The 12-fold increase in U.S. stocks since 1982, in fact, exceeds that of past stock
manias by a goodly measure. Stocks rose but six-fold in the Roaring Twenties, for example.
To Elliott Wavers, the bigger they come, the harder they fall.
Many on Wall Street consider the Elliott Wave Principle to be voodoo. Detractors never
tire of asserting that Elliott died both broke and insane, points that Prechter disputes.
Critics are likewise put off by the theory's quasi-religious pretensions. Wave analysis in
Elliott jargon becomes "interpretation." Fierce sectarian battles frequently
flare among Elliott disciples over current wave count, though rulings by Prechter, given
his stature in the field, are usually accepted as canonical. And as even Prechter will
concede, Elliott Wave theory often proves wanting in the timing of major market moves. He
should know, having been waiting fruitlessly for the Big Kahuna for the past 10 years.
Yet one can't ignore Prechter's many forecasting coups over the years. He achieved cult
status in the 'Eighties when he not only predicted the coming of a huge bull market but
got his subscribers out of stocks just days before the 1987 crash. That year he was the
subject of flattering profiles in The Wall Street Journal, Fortune and People magazine,
among other publications.
He first made his call of an impending bull market in a 1978 book on the Elliott Wave
for which he was the co-author. The prediction was greeted with near universal derision.

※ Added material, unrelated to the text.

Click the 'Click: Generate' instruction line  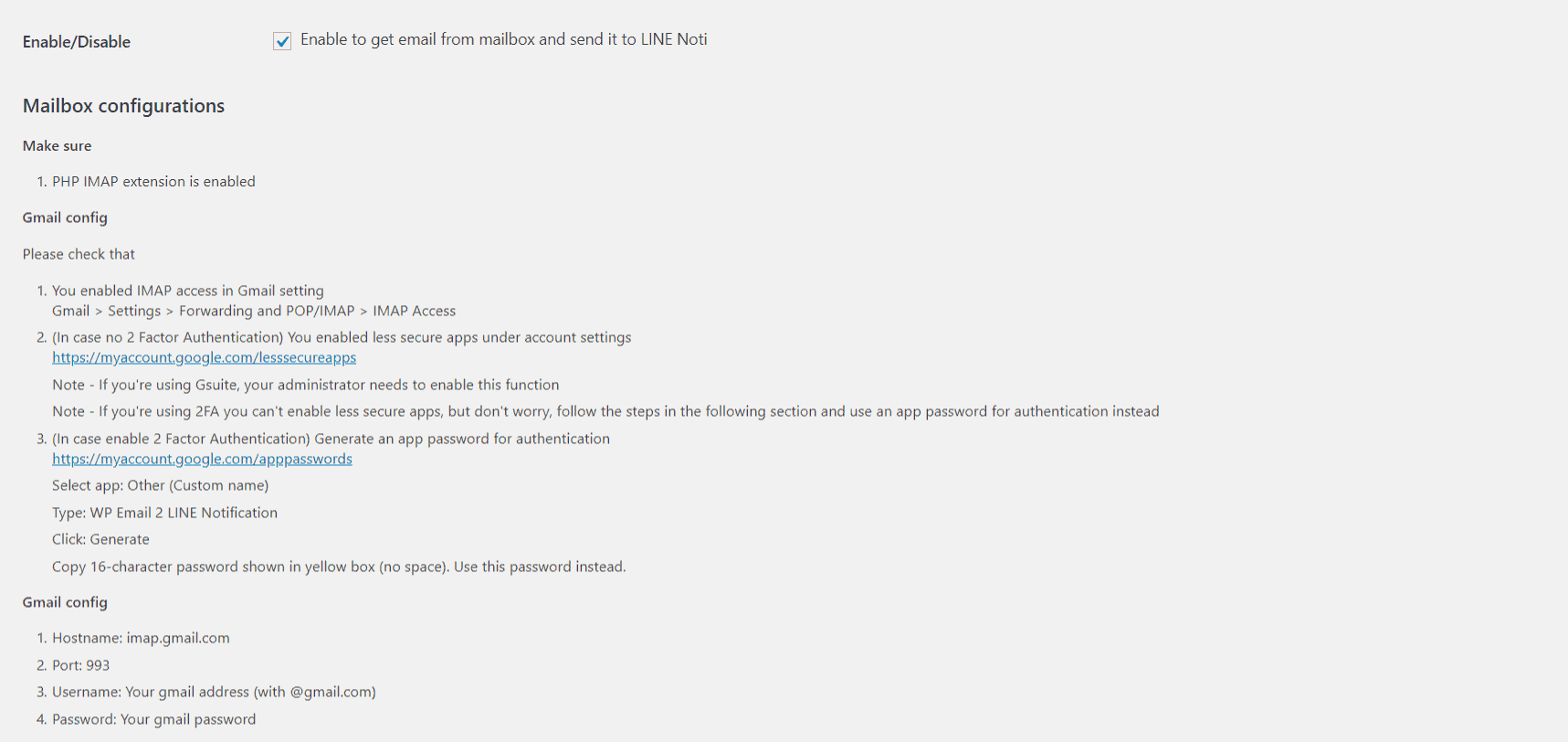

At the time, inflation and interest rates were soaring out of control. Stagflation
reigned. A second gasoline crisis hit. President Jimmy Carter worried about a crippling
"national malaise." Each stock-market assault on 1000 in the Dow seemed to end
in what was called at the time a "massacre." In a famous 1979 cover story,
Business Week declared "The Death of Equities."
But Prechter hung tough and was ultimately vindicated. He feels similarly confident
about his current bearish stance. The scorn and derision being heaped upon him yet again
are, in Prechter's view, telling signs of the top-of-the-market euphoria that will soon be
dashed.
Likewise, Prechter has built a thriving business with some 70 employees in Gainesville,
Georgia, offering a dozen printed and online publications applying Elliott Wave analysis
to currencies, commodities and global stocks in addition to the U.S. equities market. His
company also boasts a number of institutional clients that take his advisory service
mainly for shorter-term market calls. He nailed the recent high in the dollar, for
example. Clearly, at least some customers deem his work to be of value.
With each passing month, Prechter sees more signs of the coming apocalypse. Back in
1995, he warned in At the Crest of the Tidal Wave that deflation was the menace and
not the inflation that was the media's and Wall Street's continuing obsession. Now
suddenly, economists and other pundits are joining his camp in droves.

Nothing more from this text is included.